How to determine the minimum period of a periodic series - python

I am doing a text mining and trying to clean bullet screen (弹幕) data.(Bullet screen is a kind of comment in video websites) There are repetitions of expressions in my data. ("LOL LOL LOL", "LMAOLMAOLMAOLMAO") And I want to get "LOL", "LMAO".
In most cases, I want to find the minimum period of a sequence.
CORNER CASE: The tail of the input sequence can be seen as a part of the periodic subsequence.
"eat an apple eat an apple eat an" # input
"eat an apple" # output
There are some other test cases:
cases = [
"abcd", #4 abcd
"ababab", #2 ab
"ababcababc", #5 ababc
"abcdabcdabc", #4 abcd
]
NOTE: As for the last case "abcdabcdabc", "abcd" is better than "abcdabcdabc" because the last three character "abc" is part of "abcd".
def solve(x):
n = len(x)
d = dict()
T = 0
k = 0
while k < n:
w = x[k]
if w not in d:
d[w] = T
T += 1
else:
while k < n and d.get(x[k], None) == k%T:
k += 1
if k < n:
T = k+1
k += 1
return T, x[:T]
it can output correct answers for first two cases but fails to handle all of them.
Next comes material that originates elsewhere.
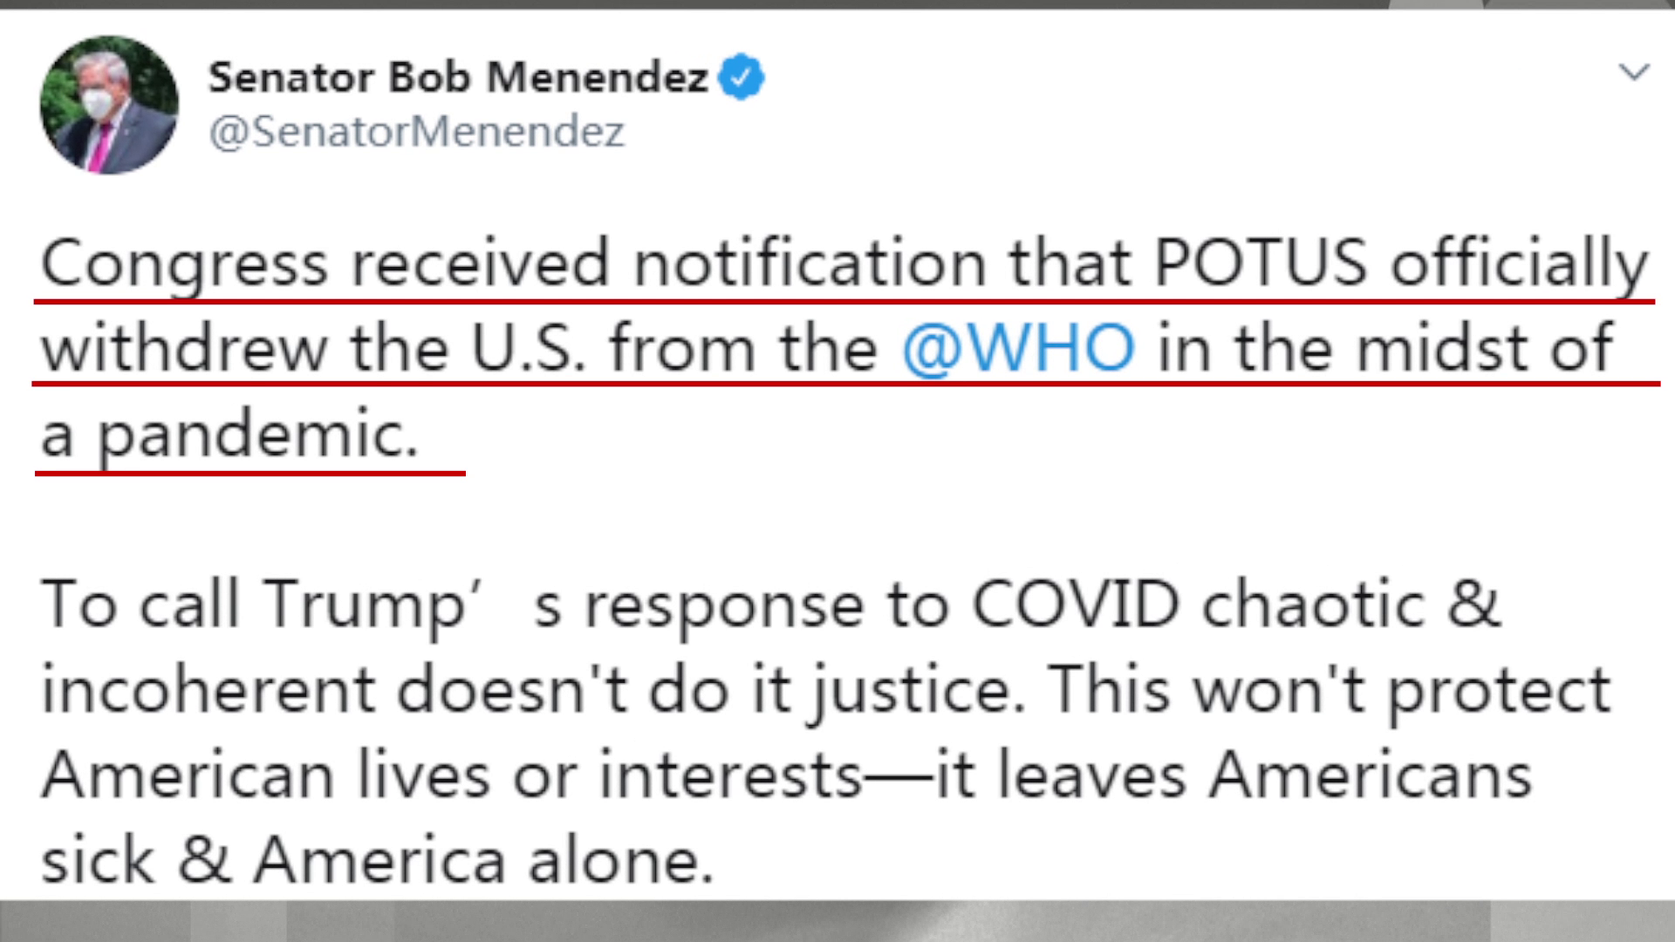Click the @SenatorMenendez handle
Viewport: 1675px width, 942px height.
pos(416,133)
There is effective Z-algorithm
Given a string S of length n, the Z Algorithm produces an array Z
where Z[i] is the length of the longest substring starting from S[i]
which is also a prefix of S, i.e. the maximum k such that
S[j] = S[i + j] for all 0 ≤ j < k. Note that Z[i] = 0 means that
S[0] ≠ S[i]. For easier terminology, we will refer to substrings which
are also a prefix as prefix-substrings.
Calculate Z-array for your string and find such position i with property i + Z[i] == len and len % i == 0 (len is string length). Now i is period length

I'm not fluent in Python, but can easily describe the algorithm you need:
found <- false
length <- inputString.length
size = 1
output <- inputString
while (not found) and (size <= length / 2) do
if (length % size = 0) then
chunk <- inputString.substring(0, size)
found <- true
for (j <- 1,length/size) do
if (not inputString.substring(j * size, size).equals(chunk)) then
found <- false
if end
for end
if found then
output <- chunk
if end
if end
size <- size + 1
while end
The idea is to increasingly take substrings starting from the start of the string, the starting length of the substrings being 1 and while you do not find a repetitive cycle, you increase the length (until it is evidently no longer feasible, that is, half of the length of the input has been reached). In each iteration you compare the length of the substring with the length of the input string and if the length of the input string is not divisible with the current substring, then the current substring will not be repetitive for the input string (an optimization would be to find out what numbers is your input string's length divisible with and check only for that lengths in your substrings, but I avoided such optimizations for the sake of understandability). If the size of your string is divisible with the current size, then you take the substring from the start of your input string up until the current size and check whether it is repeated. The first time you find such a pattern you can stop with your loop, because you have found the solution. If no such solution is found, then the input string is the smallest repetitive substring and it is repeated 0 times, as it is found in your string only once.
EDIT
If you want to tolerate the last occurrence being only a part of the pattern, limited by the inputString, then the algorithm can be changed like this:
found <- false
length <- inputString.length
size = 1
output <- inputString
while (not found) and (size <= length / 2) do
chunk <- inputString.substring(0, size)
found <- true
for (j <- 1,length/size) do
if (not inputString.substring(j * size, size).equals(chunk)) then
found <- (chunk.indexOf(inputString.substring(j).length) = 0)
if end
for end
if found then
output <- chunk
if end
size <- size + 1
while end
In this case, we see the line of
found <- (chunk.indexOf(inputString.substring(j).length) = 0)
so, in the case of a mismatch, we check whether our chunk starts with the remaining part of the string. If so, then we are at the end of the input string and the pattern is partially matched up until the end of the string, so found will be true. If not, then found will be false.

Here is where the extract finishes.